N. D. - Cet événement m’a inspiré. Je vais raconter cette histoire, la creuser. Je vais l’imaginer et le deuxième temps sera le temps de la guerre, du reporter qui ne sera pas forcément moi. Car ma grande peur était de faire un récit de guerre. Je ne voulais pas faire ça. Et le troisième temps, celui de ma mère.

 

Un texte où vous parlez de guerre, de la prise de risque pour le reporter. Pourquoi les journalistes partent sur ces zones de conflit ? Pour témoigner, transmettre, permettre une prise de conscience ?

N. D. - Le premier jour de guerre, j’étais avec un photographe de guerre, peut-être le plus connu, Patrick Chauvel. Nous nous sommes retrouvés dans un hôpital de campagne loin de toute forme de guerre. On entendait les oiseaux chanter. Patrick avait une occlusion intestinale, était à deux doigts de la mort dans cet hôpital, le jour de la plus grande guerre depuis 1945. Le journalisme, c’est vraiment avoir du nez pour se retrouver dans des situations absurdes. Plus sérieusement, j’ai réfléchi à cette prise de risque car on a des copains qui sont décédés depuis un an. Évidemment, on part pour raconter mais surtout on disparaît à soi-même car ce sont les gens qui priment. Quand je suis parti dans ce train avec des gens qui s’enfuient, je disparais. Quand j’étais à Bakhmout avec des soldats dans les tranchées, j’ai vu leur courage. Je n’ai pas de mots pour décrire leur courage et j’essaie de les trouver. C’est vraiment difficile, très difficile.

 

Difficile car, ce que vous racontez, c’est le quotidien d’hommes et de femmes pris dans le chaos de ce conflit.

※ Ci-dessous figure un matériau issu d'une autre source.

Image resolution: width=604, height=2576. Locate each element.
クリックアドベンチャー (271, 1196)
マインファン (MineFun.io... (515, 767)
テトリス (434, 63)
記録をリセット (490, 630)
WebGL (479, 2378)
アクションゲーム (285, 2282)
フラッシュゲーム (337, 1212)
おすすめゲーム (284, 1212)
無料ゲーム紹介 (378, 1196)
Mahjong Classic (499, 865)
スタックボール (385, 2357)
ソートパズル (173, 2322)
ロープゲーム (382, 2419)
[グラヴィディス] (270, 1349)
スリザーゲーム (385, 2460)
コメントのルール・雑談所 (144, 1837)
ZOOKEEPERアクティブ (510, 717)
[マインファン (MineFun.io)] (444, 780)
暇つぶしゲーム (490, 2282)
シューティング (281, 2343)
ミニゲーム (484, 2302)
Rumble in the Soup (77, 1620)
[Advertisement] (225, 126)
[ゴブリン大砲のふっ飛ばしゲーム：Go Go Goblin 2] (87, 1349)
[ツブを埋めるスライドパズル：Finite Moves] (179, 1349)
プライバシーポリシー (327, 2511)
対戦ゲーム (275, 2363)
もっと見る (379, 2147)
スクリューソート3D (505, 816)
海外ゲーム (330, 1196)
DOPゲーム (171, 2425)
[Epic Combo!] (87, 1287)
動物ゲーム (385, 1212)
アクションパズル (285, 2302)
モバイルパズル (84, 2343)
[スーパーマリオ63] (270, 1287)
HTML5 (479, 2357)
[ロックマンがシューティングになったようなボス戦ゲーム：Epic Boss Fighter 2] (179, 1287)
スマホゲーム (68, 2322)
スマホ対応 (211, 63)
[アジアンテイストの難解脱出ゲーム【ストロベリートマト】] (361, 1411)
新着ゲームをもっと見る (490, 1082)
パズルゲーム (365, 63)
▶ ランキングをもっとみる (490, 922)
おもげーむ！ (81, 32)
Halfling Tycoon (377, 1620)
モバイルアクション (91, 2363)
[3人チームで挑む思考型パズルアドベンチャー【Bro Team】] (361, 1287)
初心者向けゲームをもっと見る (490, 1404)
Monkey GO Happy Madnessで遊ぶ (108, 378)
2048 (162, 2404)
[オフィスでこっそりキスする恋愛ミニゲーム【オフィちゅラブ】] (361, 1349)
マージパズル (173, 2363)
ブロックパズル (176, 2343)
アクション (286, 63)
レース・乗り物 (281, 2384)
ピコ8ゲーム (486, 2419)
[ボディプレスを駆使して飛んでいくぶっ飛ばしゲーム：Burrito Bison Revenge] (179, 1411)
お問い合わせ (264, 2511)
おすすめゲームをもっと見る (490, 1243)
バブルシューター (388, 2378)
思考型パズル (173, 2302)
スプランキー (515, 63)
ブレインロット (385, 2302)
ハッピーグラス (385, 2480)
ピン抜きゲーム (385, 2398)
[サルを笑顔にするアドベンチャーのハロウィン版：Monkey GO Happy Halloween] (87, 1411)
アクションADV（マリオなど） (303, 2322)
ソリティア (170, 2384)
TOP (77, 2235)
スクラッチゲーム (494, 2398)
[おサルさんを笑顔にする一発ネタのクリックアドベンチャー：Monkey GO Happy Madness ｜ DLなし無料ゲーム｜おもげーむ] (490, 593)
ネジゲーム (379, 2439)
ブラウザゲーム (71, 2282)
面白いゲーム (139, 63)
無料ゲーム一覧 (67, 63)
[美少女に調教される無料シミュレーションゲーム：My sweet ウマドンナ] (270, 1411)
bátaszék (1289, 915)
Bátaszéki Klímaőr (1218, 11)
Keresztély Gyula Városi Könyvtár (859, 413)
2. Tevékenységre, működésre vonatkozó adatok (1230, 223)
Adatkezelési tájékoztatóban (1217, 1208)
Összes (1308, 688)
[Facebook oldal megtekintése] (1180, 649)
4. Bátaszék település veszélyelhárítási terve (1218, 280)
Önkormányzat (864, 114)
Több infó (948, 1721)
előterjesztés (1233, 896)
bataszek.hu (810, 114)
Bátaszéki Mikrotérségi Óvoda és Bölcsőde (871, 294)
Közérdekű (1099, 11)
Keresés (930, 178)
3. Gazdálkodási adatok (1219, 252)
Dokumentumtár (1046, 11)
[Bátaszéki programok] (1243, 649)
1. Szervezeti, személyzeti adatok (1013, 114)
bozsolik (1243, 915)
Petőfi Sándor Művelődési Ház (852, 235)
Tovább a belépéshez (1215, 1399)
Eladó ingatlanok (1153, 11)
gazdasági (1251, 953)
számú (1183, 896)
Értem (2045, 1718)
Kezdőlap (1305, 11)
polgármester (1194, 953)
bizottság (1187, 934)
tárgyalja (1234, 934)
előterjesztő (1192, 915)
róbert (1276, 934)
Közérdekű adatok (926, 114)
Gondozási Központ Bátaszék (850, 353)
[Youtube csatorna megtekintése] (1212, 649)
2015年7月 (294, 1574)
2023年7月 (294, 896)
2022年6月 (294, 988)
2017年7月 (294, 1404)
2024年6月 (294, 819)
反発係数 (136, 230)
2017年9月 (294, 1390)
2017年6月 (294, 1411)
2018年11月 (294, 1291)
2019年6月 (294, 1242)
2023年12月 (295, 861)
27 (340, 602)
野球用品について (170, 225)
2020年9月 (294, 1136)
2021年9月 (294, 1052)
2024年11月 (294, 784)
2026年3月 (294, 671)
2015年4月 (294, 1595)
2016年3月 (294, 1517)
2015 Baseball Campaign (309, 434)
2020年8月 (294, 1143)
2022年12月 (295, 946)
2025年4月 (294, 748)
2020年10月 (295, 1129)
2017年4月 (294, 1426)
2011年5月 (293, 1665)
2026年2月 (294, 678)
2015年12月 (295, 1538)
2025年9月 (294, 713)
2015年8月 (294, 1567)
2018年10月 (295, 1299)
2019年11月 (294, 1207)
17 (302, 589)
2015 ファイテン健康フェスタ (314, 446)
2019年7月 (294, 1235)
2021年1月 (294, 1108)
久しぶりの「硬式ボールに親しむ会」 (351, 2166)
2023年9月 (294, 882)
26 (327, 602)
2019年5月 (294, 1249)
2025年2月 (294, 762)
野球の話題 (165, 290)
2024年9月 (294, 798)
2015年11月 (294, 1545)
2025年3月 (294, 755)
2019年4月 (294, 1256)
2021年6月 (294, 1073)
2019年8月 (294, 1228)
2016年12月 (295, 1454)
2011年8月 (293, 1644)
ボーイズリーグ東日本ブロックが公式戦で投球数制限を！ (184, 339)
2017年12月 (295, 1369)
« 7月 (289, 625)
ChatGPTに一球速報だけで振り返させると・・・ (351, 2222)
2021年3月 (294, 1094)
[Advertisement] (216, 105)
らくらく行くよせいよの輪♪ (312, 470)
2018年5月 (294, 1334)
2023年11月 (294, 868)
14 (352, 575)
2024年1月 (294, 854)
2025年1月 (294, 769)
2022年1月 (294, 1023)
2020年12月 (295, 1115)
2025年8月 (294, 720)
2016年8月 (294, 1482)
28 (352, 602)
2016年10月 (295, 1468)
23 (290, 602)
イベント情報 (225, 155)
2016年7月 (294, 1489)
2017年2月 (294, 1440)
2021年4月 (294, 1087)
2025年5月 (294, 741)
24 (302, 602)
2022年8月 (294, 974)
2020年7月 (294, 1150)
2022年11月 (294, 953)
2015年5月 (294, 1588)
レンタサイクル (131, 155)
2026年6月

N. D. - En dessous des F16, ce sont des hommes dont la vie ne vaut rien. Et encore plus pour celle des Russes. J’ai rencontré un prisonnier russe qui m’a raconté ce qu’il avait sur le cœur. C’est un mercenaire mais avant tout, il reste un être humain qui a une histoire. Mobilisé, il croyait partir faire la guerre mais ne tirera qu’un seul coup de feu. Il a fait trois jours de guerre où il a vu ses copains mourir sous les bombes. C’est de la viande. On a beau couvrir cette guerre, c’est très difficile de faire des photos des morts, de se rendre compte de ce qui se passe là-bas. On y a difficilement accès car chacun cache ses morts. Derrière les neuf millions d’immigrés, ce sont des vies qui ont été pulvérisées. Des personnes qui se battaient pour une idée finissent par se battre juste pour les copains. J’ai envie de raconter leur histoire, qu’elle ne s’efface pas parce que cela s’effacera. Parce qu’il y aura une autre guerre qui écrasera celle-ci. C’est maintenant qu’il faut dire ce qui se passe. C’est aussi gérer cette impuissance, mon boulot.

 

Face à la complexité d’un conflit qui prend ses sources dans l’Histoire du XXe siècle, Nicolas Delesalle, dans cette Valse russe, offre par la fiction une compréhension de cette guerre qui passe par la quête de ses origines. Une valse à trois temps, celui de la guerre et de sa foudre dévastatrice, celui de la mère symbole commun à notre propre humanité et celui des récits, comme autant de rencontres qui racontent l’exil, la violence et la mort. Un texte qui évoque la liberté au fil d’une narration bouleversante, témoignage de cette douleur, de ces trajectoires de vie meurtries mais surtout de cette universelle quête de solidarité et d'espoir.